• Request
Please revise the entries below by changing every instance of "GUI agent" to "screen agent" and leaving all else unchanged.

[Source records]

━━━━━━━━━━━━━━━━━━━━━━━━━━━━━━

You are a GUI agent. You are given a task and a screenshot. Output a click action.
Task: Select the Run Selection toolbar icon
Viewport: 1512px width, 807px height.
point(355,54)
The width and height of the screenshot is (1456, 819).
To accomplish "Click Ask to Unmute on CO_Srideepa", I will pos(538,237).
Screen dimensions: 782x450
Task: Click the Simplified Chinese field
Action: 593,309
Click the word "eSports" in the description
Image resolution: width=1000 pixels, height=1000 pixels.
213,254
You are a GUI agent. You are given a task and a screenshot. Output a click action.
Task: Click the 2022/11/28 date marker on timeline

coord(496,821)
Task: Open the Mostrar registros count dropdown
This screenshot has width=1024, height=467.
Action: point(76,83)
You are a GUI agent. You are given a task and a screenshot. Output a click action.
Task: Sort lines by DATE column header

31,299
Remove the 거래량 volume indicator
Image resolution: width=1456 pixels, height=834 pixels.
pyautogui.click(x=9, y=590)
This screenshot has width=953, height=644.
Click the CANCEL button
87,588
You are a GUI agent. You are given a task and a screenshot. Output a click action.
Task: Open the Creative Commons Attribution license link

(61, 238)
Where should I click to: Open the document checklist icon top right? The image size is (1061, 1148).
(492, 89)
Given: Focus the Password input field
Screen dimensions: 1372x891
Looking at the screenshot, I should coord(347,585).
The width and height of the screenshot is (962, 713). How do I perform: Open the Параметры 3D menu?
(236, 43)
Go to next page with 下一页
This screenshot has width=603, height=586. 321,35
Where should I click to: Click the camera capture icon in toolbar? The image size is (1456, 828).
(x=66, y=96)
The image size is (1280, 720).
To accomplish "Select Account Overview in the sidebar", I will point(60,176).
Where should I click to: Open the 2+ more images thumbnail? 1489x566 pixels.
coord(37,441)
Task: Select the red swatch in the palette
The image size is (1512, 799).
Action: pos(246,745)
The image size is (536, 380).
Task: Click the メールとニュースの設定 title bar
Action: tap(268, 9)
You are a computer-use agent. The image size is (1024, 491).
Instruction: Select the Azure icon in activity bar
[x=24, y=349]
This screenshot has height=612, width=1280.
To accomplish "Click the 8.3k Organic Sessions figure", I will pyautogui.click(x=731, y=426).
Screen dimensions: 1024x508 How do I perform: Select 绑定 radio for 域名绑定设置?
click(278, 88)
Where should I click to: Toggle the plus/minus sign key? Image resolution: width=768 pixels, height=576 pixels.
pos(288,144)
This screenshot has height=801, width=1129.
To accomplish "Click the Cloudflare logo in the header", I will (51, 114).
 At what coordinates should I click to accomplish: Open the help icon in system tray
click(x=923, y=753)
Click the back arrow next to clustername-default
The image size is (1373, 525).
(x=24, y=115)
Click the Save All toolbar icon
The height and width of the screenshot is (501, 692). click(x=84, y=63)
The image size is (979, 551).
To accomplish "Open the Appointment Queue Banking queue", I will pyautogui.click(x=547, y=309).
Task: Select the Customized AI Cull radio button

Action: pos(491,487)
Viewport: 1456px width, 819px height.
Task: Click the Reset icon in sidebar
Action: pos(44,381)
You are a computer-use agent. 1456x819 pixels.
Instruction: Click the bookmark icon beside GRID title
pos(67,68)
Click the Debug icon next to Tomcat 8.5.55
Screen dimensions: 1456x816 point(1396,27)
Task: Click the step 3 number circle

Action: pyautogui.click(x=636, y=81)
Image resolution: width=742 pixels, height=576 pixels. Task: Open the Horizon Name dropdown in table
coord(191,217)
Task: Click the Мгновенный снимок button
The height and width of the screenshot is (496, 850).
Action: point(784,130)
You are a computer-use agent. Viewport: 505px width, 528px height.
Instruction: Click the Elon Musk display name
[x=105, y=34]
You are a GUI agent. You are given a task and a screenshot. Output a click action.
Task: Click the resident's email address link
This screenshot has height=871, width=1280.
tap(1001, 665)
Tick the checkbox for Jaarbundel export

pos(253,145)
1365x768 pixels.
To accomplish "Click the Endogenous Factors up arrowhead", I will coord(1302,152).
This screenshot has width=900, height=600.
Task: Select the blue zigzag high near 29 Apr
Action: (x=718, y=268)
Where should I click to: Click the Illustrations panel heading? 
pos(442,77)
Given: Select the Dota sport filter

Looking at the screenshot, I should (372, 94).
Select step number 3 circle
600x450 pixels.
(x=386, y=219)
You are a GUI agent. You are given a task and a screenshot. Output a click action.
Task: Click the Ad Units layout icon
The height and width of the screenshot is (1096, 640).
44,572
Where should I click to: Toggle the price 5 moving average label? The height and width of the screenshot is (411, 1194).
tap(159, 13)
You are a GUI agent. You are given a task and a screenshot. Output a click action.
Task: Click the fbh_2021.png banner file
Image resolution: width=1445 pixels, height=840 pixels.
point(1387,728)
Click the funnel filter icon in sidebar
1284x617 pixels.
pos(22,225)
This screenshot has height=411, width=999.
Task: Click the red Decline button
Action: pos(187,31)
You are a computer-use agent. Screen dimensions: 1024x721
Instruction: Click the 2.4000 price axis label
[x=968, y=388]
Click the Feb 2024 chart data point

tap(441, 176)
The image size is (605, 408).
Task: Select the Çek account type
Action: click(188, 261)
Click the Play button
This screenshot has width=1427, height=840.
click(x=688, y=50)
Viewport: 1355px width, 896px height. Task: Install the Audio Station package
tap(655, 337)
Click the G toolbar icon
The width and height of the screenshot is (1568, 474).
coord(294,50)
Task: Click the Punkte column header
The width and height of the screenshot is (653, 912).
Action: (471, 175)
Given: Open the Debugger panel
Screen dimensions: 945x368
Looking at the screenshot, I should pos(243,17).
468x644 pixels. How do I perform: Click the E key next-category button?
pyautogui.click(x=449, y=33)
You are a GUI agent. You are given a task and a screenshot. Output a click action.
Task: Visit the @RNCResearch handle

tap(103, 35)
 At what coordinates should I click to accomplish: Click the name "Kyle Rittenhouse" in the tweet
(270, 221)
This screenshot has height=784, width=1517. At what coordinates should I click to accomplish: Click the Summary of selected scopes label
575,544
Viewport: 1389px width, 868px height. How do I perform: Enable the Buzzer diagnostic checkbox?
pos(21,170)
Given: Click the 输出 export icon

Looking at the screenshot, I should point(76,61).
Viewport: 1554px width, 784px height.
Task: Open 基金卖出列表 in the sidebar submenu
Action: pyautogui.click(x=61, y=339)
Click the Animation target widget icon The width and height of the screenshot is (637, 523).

━━━━━━━━━━━━━━━━━━━━━━━━━━━━━━

• Exercise result
You are a screen agent. You are given a task and a screenshot. Output a click action.
Task: Select the Run Selection toolbar icon
Viewport: 1512px width, 807px height.
point(355,54)
The width and height of the screenshot is (1456, 819).
To accomplish "Click Ask to Unmute on CO_Srideepa", I will pos(538,237).
Screen dimensions: 782x450
Task: Click the Simplified Chinese field
Action: 593,309
Click the word "eSports" in the description
Image resolution: width=1000 pixels, height=1000 pixels.
213,254
You are a screen agent. You are given a task and a screenshot. Output a click action.
Task: Click the 2022/11/28 date marker on timeline

coord(496,821)
Task: Open the Mostrar registros count dropdown
This screenshot has width=1024, height=467.
Action: point(76,83)
You are a screen agent. You are given a task and a screenshot. Output a click action.
Task: Sort lines by DATE column header

31,299
Remove the 거래량 volume indicator
Image resolution: width=1456 pixels, height=834 pixels.
pyautogui.click(x=9, y=590)
This screenshot has width=953, height=644.
Click the CANCEL button
87,588
You are a screen agent. You are given a task and a screenshot. Output a click action.
Task: Open the Creative Commons Attribution license link

(61, 238)
Where should I click to: Open the document checklist icon top right? The image size is (1061, 1148).
(492, 89)
Given: Focus the Password input field
Screen dimensions: 1372x891
Looking at the screenshot, I should coord(347,585).
The width and height of the screenshot is (962, 713). How do I perform: Open the Параметры 3D menu?
(236, 43)
Go to next page with 下一页
This screenshot has width=603, height=586. 321,35
Where should I click to: Click the camera capture icon in toolbar? The image size is (1456, 828).
(x=66, y=96)
The image size is (1280, 720).
To accomplish "Select Account Overview in the sidebar", I will point(60,176).
Where should I click to: Open the 2+ more images thumbnail? 1489x566 pixels.
coord(37,441)
Task: Select the red swatch in the palette
The image size is (1512, 799).
Action: pos(246,745)
The image size is (536, 380).
Task: Click the メールとニュースの設定 title bar
Action: tap(268, 9)
You are a computer-use agent. The image size is (1024, 491).
Instruction: Select the Azure icon in activity bar
[x=24, y=349]
This screenshot has height=612, width=1280.
To accomplish "Click the 8.3k Organic Sessions figure", I will pyautogui.click(x=731, y=426).
Screen dimensions: 1024x508 How do I perform: Select 绑定 radio for 域名绑定设置?
click(278, 88)
Where should I click to: Toggle the plus/minus sign key? Image resolution: width=768 pixels, height=576 pixels.
pos(288,144)
This screenshot has height=801, width=1129.
To accomplish "Click the Cloudflare logo in the header", I will (51, 114).
 At what coordinates should I click to accomplish: Open the help icon in system tray
click(x=923, y=753)
Click the back arrow next to clustername-default
The image size is (1373, 525).
(x=24, y=115)
Click the Save All toolbar icon
The height and width of the screenshot is (501, 692). click(x=84, y=63)
The image size is (979, 551).
To accomplish "Open the Appointment Queue Banking queue", I will pyautogui.click(x=547, y=309).
Task: Select the Customized AI Cull radio button

Action: pos(491,487)
Viewport: 1456px width, 819px height.
Task: Click the Reset icon in sidebar
Action: pos(44,381)
You are a computer-use agent. 1456x819 pixels.
Instruction: Click the bookmark icon beside GRID title
pos(67,68)
Click the Debug icon next to Tomcat 8.5.55
Screen dimensions: 1456x816 point(1396,27)
Task: Click the step 3 number circle

Action: pyautogui.click(x=636, y=81)
Image resolution: width=742 pixels, height=576 pixels. Task: Open the Horizon Name dropdown in table
coord(191,217)
Task: Click the Мгновенный снимок button
The height and width of the screenshot is (496, 850).
Action: point(784,130)
You are a computer-use agent. Viewport: 505px width, 528px height.
Instruction: Click the Elon Musk display name
[x=105, y=34]
You are a screen agent. You are given a task and a screenshot. Output a click action.
Task: Click the resident's email address link
This screenshot has height=871, width=1280.
tap(1001, 665)
Tick the checkbox for Jaarbundel export

pos(253,145)
1365x768 pixels.
To accomplish "Click the Endogenous Factors up arrowhead", I will coord(1302,152).
This screenshot has width=900, height=600.
Task: Select the blue zigzag high near 29 Apr
Action: (x=718, y=268)
Where should I click to: Click the Illustrations panel heading? 
pos(442,77)
Given: Select the Dota sport filter

Looking at the screenshot, I should (372, 94).
Select step number 3 circle
600x450 pixels.
(x=386, y=219)
You are a screen agent. You are given a task and a screenshot. Output a click action.
Task: Click the Ad Units layout icon
The height and width of the screenshot is (1096, 640).
44,572
Where should I click to: Toggle the price 5 moving average label? The height and width of the screenshot is (411, 1194).
tap(159, 13)
You are a screen agent. You are given a task and a screenshot. Output a click action.
Task: Click the fbh_2021.png banner file
Image resolution: width=1445 pixels, height=840 pixels.
point(1387,728)
Click the funnel filter icon in sidebar
1284x617 pixels.
pos(22,225)
This screenshot has height=411, width=999.
Task: Click the red Decline button
Action: pos(187,31)
You are a computer-use agent. Screen dimensions: 1024x721
Instruction: Click the 2.4000 price axis label
[x=968, y=388]
Click the Feb 2024 chart data point

tap(441, 176)
The image size is (605, 408).
Task: Select the Çek account type
Action: click(188, 261)
Click the Play button
This screenshot has width=1427, height=840.
click(x=688, y=50)
Viewport: 1355px width, 896px height. Task: Install the Audio Station package
tap(655, 337)
Click the G toolbar icon
The width and height of the screenshot is (1568, 474).
coord(294,50)
Task: Click the Punkte column header
The width and height of the screenshot is (653, 912).
Action: (471, 175)
Given: Open the Debugger panel
Screen dimensions: 945x368
Looking at the screenshot, I should pos(243,17).
468x644 pixels. How do I perform: Click the E key next-category button?
pyautogui.click(x=449, y=33)
You are a screen agent. You are given a task and a screenshot. Output a click action.
Task: Visit the @RNCResearch handle

tap(103, 35)
 At what coordinates should I click to accomplish: Click the name "Kyle Rittenhouse" in the tweet
(270, 221)
This screenshot has height=784, width=1517. At what coordinates should I click to accomplish: Click the Summary of selected scopes label
575,544
Viewport: 1389px width, 868px height. How do I perform: Enable the Buzzer diagnostic checkbox?
pos(21,170)
Given: Click the 输出 export icon

Looking at the screenshot, I should point(76,61).
Viewport: 1554px width, 784px height.
Task: Open 基金卖出列表 in the sidebar submenu
Action: pyautogui.click(x=61, y=339)
Click the Animation target widget icon The width and height of the screenshot is (637, 523).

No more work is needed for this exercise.